EXERCISE DETAILS: Revise the records below by changing every "Instruction" to "Goal", leaving all other text in the records unchanged.

Raw records:

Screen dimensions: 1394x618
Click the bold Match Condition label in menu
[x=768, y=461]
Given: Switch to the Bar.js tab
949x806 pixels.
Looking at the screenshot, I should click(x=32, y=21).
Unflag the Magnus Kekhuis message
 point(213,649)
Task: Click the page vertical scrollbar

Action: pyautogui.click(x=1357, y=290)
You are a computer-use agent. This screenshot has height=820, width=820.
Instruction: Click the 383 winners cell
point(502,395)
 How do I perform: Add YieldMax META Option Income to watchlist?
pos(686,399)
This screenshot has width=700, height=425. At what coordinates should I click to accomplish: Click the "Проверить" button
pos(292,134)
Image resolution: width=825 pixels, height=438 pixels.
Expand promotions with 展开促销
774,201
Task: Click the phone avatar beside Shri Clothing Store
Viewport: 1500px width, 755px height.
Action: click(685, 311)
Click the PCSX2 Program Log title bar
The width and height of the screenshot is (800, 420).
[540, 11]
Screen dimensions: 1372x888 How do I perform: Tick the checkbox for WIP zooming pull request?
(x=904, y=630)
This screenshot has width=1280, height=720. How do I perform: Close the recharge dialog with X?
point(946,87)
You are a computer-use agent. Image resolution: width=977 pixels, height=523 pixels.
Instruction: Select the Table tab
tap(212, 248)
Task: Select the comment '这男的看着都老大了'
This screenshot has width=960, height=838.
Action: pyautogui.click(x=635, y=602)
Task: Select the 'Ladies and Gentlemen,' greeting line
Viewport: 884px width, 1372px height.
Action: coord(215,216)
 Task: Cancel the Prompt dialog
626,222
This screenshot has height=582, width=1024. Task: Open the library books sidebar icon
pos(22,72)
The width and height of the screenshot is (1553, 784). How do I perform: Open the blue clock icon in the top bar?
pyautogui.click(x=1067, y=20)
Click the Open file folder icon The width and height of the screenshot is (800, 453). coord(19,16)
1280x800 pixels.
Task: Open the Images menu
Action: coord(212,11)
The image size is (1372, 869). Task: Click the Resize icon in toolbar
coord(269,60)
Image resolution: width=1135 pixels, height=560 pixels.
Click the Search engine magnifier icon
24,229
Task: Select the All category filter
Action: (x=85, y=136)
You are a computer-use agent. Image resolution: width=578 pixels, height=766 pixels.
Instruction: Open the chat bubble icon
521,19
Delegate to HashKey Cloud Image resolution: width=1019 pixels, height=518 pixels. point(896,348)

ANSWER:
Screen dimensions: 1394x618
Click the bold Match Condition label in menu
[x=768, y=461]
Given: Switch to the Bar.js tab
949x806 pixels.
Looking at the screenshot, I should click(x=32, y=21).
Unflag the Magnus Kekhuis message
 point(213,649)
Task: Click the page vertical scrollbar

Action: pyautogui.click(x=1357, y=290)
You are a computer-use agent. This screenshot has height=820, width=820.
Goal: Click the 383 winners cell
point(502,395)
 How do I perform: Add YieldMax META Option Income to watchlist?
pos(686,399)
This screenshot has width=700, height=425. At what coordinates should I click to accomplish: Click the "Проверить" button
pos(292,134)
Image resolution: width=825 pixels, height=438 pixels.
Expand promotions with 展开促销
774,201
Task: Click the phone avatar beside Shri Clothing Store
Viewport: 1500px width, 755px height.
Action: click(685, 311)
Click the PCSX2 Program Log title bar
The width and height of the screenshot is (800, 420).
[540, 11]
Screen dimensions: 1372x888 How do I perform: Tick the checkbox for WIP zooming pull request?
(x=904, y=630)
This screenshot has width=1280, height=720. How do I perform: Close the recharge dialog with X?
point(946,87)
You are a computer-use agent. Image resolution: width=977 pixels, height=523 pixels.
Goal: Select the Table tab
tap(212, 248)
Task: Select the comment '这男的看着都老大了'
This screenshot has width=960, height=838.
Action: pyautogui.click(x=635, y=602)
Task: Select the 'Ladies and Gentlemen,' greeting line
Viewport: 884px width, 1372px height.
Action: coord(215,216)
 Task: Cancel the Prompt dialog
626,222
This screenshot has height=582, width=1024. Task: Open the library books sidebar icon
pos(22,72)
The width and height of the screenshot is (1553, 784). How do I perform: Open the blue clock icon in the top bar?
pyautogui.click(x=1067, y=20)
Click the Open file folder icon The width and height of the screenshot is (800, 453). coord(19,16)
1280x800 pixels.
Task: Open the Images menu
Action: coord(212,11)
The image size is (1372, 869). Task: Click the Resize icon in toolbar
coord(269,60)
Image resolution: width=1135 pixels, height=560 pixels.
Click the Search engine magnifier icon
24,229
Task: Select the All category filter
Action: (x=85, y=136)
You are a computer-use agent. Image resolution: width=578 pixels, height=766 pixels.
Goal: Open the chat bubble icon
521,19
Delegate to HashKey Cloud Image resolution: width=1019 pixels, height=518 pixels. point(896,348)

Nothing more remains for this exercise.